The newspaper Karjalainen was the first Finnish publication to publish The Phantom. The strip debuted on October 1, 1940 titled “Fantom” and was published until 2011. After it was cancelled, readers demanded that the strip would be reinstated. The editor announced that The Phantom would return in 2012, which it did with a special 16-page Phantom supplement on April 14, 2012.
The supplement included the entire daily strip story “The Phantom At Sea”, which was the next story in line to be published when the strip was cancelled in 2011. The supplement also featured articles about the strip and interviews with longtime Phantom fans. Since May 1, the strip is published daily in Karjalainen again.
On May 25, the weekend section of Nya Wermlands-Tidningen had a Phantom cover and included a two-page article about The Phantom, which featured an article with recently retired Fantomen editor Ulf Granberg. This was due to Granberg being guest of honor at the Carlstad Comic Con that weekend. Nya Wermlands-Tidningen used to publish the Phantom daily strip until 2006.
The first Swedish newspaper to publish the Phantom as a daily strip was Svenska Dagbladet, which debuted the strip on June 8, 1942. The Phantom first appeared in Sweden two years before that, in the weekly Vecko-Revyn.
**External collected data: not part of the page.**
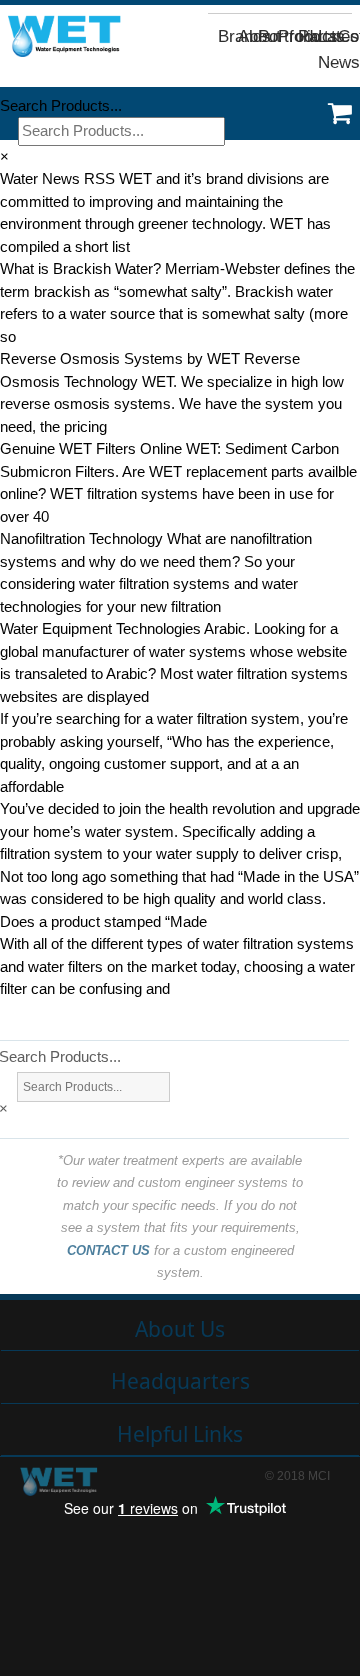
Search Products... (61, 105)
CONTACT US (108, 1250)
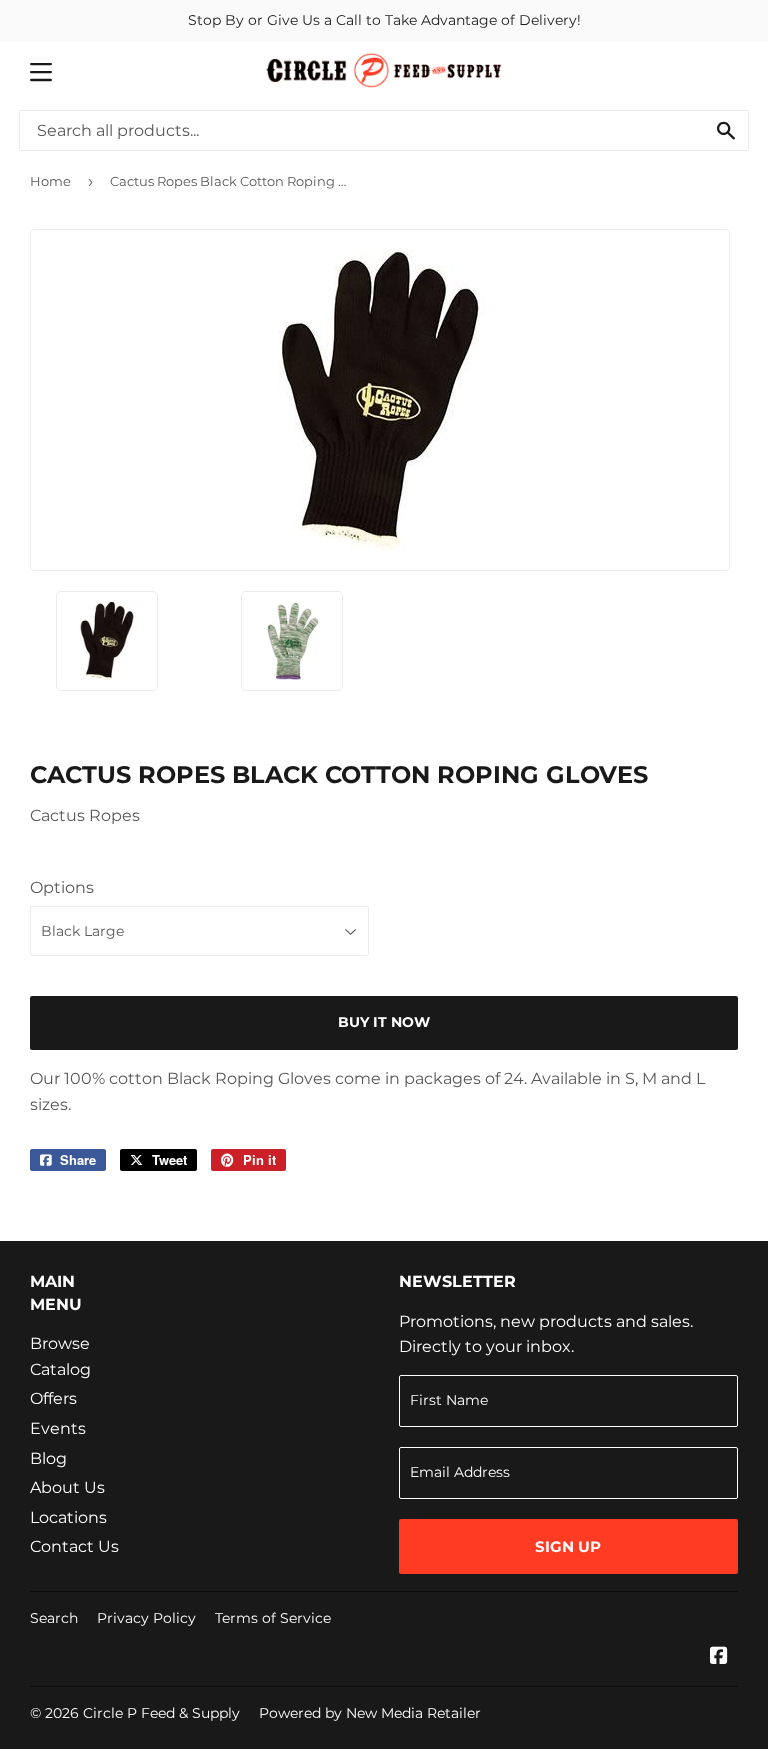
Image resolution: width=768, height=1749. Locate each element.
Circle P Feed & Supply (161, 1713)
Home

However, while Vecko-Revyn used the direct translation “Fantomen”, Svenska Dagbladet used a completely new title for the strip: “Dragos”. The origins of this unique Swedish name for the Phantom are still unclear and debated. Most newspapers in Sweden (and some in Finland) would use the “Dragos” name after that, while “Fantomen” was used by Vecko-Revyn, the Fantomen Christmas Albums and the Fantomen comic book. It was not until 1980 that Svenska Dagbladet changed the name of the strip to Fantomen (and other newspapers have kept the name Dragos long after that). On June 8, 2012 Svenska Dagbladet celebrated 70 years of uninterrupted publishing of the Phantom strip with a four-page article about the strip in the Culture section, which also had a Phantom cover to mark the event.